6.1 Different Means for Three or More Groups

Celebrity endorsement theory states that celebrities who publicly state that they favour a product, candidate, or cause, help to persuade consumers to adopt or support the product, candidate, or cause (for a review, see Erdogan, 1999; for an alternative approach, see McCracken, 1989).

Imagine that we want to test if the celebrity who endorses a fund raiser in a fund-raising campaign makes a difference to people’s willingness to donate. We will be using the celebrities George Clooney and Angelina Jolie, and we will compare campaigns with one of them to a campaign without celebrity endorsement.

George Clooney and Angelina Jolie. Photo Clooney by Angela George [CC BY-SA 3.0](https://upload.wikimedia.org/wikipedia/commons/3/32/GeorgeClooneyHWoFJan12.jpg). Photo Jolie by Foreign and Commonwealth Office [CC BY 2.0](https://upload.wikimedia.org/wikipedia/commons/a/ad/Angelina_Jolie_2_June_2014_%28cropped%29.jpg), via Wikimedia Commons.
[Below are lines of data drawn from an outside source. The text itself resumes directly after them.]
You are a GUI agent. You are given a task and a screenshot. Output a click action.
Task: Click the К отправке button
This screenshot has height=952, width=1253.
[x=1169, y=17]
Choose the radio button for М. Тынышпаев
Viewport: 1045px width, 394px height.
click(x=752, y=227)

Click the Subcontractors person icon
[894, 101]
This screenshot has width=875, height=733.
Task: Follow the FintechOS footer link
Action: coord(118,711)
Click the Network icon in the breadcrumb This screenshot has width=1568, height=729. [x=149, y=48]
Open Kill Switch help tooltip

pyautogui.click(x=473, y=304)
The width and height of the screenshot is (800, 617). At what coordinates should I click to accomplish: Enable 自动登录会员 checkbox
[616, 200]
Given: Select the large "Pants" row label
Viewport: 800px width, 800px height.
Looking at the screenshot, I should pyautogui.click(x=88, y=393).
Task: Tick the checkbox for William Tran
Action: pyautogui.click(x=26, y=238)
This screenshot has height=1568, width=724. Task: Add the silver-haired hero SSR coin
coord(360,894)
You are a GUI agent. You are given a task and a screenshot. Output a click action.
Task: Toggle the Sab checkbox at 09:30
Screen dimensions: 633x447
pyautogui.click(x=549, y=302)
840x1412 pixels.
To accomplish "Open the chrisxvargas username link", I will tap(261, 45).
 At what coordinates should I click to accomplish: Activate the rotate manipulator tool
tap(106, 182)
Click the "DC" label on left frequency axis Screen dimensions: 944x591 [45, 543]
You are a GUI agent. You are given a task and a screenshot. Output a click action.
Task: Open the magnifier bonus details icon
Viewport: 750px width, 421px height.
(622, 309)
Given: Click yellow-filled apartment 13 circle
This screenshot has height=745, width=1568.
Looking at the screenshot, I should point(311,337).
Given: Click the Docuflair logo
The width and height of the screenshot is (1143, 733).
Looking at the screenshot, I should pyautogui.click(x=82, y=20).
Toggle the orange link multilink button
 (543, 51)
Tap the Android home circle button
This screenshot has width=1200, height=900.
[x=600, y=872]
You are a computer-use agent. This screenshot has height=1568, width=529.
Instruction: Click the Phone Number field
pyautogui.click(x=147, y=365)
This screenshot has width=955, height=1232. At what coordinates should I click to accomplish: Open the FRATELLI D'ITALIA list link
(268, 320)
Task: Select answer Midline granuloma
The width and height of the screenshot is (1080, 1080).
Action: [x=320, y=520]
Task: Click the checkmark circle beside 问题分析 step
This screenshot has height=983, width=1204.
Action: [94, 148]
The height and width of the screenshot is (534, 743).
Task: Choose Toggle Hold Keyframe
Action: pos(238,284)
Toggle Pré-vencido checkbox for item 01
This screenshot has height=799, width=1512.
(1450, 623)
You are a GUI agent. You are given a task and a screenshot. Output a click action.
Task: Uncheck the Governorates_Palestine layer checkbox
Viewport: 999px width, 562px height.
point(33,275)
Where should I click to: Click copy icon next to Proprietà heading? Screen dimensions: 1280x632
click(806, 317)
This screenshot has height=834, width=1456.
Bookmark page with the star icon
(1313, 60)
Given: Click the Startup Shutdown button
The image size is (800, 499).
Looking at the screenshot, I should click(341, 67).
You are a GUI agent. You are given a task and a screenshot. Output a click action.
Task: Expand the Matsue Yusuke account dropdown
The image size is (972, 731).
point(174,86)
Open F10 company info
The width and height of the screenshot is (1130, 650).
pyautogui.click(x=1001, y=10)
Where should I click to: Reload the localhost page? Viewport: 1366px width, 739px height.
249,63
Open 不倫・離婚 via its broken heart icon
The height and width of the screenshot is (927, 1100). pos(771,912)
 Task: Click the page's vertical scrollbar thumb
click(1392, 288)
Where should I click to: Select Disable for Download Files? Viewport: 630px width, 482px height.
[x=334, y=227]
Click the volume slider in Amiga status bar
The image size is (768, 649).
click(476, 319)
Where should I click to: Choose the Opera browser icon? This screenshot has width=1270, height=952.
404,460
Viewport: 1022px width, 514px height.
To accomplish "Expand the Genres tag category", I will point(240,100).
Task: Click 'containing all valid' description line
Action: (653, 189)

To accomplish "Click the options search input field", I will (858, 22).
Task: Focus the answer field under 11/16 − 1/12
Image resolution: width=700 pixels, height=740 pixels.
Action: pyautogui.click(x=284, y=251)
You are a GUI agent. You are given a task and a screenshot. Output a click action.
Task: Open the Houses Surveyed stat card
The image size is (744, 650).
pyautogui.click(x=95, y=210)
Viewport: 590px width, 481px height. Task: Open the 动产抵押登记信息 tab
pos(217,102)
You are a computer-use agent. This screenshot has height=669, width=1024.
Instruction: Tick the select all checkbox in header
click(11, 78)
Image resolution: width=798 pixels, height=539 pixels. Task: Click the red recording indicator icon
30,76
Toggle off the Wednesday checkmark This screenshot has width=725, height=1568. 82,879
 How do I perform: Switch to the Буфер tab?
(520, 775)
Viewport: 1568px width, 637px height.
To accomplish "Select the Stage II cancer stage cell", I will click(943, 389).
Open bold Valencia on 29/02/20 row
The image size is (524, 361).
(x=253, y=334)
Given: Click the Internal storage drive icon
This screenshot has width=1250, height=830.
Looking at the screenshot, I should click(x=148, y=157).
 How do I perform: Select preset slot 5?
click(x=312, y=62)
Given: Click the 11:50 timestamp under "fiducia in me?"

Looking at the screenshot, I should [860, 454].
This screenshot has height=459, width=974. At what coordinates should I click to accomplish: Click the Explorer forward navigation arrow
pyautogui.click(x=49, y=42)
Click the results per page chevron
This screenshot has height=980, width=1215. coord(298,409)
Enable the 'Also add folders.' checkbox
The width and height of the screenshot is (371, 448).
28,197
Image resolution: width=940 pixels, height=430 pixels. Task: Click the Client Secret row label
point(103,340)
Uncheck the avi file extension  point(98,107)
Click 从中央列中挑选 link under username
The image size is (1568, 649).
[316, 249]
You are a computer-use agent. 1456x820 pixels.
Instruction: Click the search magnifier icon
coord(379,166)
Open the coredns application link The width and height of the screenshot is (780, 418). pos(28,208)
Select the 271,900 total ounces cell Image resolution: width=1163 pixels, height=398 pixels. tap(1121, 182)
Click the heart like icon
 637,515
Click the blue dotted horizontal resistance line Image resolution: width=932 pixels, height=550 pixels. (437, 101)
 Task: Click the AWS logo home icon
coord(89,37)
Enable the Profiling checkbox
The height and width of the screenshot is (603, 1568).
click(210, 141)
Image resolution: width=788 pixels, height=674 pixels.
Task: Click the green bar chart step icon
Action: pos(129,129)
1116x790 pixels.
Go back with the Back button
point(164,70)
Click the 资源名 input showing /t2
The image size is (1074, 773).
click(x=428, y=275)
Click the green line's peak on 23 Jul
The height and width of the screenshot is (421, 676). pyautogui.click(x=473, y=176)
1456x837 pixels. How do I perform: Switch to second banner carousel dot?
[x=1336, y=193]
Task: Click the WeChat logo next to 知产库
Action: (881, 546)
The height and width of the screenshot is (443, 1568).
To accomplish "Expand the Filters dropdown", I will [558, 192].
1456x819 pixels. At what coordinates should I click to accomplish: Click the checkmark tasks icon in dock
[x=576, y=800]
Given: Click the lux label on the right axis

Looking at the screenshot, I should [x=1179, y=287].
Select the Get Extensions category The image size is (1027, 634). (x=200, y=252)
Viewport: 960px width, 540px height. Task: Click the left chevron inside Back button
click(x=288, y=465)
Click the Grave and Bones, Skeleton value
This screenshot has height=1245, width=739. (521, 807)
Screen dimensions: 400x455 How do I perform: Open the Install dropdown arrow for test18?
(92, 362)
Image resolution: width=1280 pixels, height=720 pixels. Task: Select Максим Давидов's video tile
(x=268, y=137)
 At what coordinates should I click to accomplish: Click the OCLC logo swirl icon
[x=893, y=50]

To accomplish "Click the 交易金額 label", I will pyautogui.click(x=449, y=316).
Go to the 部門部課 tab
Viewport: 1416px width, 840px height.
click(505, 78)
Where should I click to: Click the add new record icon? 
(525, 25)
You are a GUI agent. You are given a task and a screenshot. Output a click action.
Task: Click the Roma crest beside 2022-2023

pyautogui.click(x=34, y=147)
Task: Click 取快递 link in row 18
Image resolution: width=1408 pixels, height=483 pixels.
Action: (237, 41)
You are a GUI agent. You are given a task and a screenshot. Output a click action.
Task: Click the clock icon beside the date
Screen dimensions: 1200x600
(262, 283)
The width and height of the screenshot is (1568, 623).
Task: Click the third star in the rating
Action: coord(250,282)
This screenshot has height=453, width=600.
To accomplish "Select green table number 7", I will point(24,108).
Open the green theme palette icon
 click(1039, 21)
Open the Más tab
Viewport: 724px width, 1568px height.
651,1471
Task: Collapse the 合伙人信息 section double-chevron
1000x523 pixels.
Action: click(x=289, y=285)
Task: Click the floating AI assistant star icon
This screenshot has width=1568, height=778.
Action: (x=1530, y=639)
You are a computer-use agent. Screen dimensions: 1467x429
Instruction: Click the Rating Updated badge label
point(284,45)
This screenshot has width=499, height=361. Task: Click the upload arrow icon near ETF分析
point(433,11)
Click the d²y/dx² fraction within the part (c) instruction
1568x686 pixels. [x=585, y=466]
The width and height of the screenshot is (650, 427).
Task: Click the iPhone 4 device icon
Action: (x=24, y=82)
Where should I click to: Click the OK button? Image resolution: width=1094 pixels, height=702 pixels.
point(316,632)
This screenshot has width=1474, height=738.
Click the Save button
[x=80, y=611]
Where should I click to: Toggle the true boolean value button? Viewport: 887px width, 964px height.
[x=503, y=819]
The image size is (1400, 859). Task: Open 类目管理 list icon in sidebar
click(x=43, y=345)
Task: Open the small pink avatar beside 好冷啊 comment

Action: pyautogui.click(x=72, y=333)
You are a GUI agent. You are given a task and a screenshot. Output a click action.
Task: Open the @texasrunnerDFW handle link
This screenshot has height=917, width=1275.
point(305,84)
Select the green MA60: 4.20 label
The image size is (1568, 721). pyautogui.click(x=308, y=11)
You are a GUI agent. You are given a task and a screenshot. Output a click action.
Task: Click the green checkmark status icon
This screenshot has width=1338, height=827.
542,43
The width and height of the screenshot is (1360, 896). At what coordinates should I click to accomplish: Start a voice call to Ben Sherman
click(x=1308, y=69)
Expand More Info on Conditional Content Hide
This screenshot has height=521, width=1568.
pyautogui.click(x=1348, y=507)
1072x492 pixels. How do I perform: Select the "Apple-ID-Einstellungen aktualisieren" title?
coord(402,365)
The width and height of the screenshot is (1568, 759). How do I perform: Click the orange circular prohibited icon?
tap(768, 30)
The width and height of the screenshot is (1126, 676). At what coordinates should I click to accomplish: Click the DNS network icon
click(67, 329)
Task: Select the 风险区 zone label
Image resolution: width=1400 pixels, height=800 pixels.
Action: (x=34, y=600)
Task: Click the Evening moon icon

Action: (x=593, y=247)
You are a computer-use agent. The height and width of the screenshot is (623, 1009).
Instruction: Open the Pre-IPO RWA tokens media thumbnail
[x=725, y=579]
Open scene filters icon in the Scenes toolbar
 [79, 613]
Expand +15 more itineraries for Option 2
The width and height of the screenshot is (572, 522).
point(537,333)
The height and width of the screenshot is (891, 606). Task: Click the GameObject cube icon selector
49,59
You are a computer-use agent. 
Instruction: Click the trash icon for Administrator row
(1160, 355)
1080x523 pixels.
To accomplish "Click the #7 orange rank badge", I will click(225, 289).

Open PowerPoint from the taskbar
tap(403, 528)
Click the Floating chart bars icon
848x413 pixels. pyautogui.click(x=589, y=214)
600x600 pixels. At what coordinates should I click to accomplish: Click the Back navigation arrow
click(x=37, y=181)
Figure 6.3: George Clooney and Angelina Jolie. Photo Clooney by Angela George CC BY-SA 3.0. Photo Jolie by Foreign and Commonwealth Office CC BY 2.0, via Wikimedia Commons.

Let us design an experiment to investigate the effects of celebrity endorsement. We sample a number of people (participants), whom we assign randomly to one of three groups. We show a campaign video with George Clooney to one group, a video with Angelina Jolie to another group, and the third group—the control group—sees a campaign video without celebrity endorsement. So we have three experimental conditions (Clooney, Jolie, no endorser) as our independent variable.

Our dependent variable is a numeric scale assessing the participant’s willingness to donate to the fund raiser on a scale from 1 (“absolutely certain that I will not donate”) to 10 (“absolutely certain that I will donate”). We will compare the average outcome scores among groups. If groups with Clooney or Jolie as endorser have systematically higher average willingness to donate than the group without celebrity endorsement, we conclude that celebrity endorsement has a positive effect.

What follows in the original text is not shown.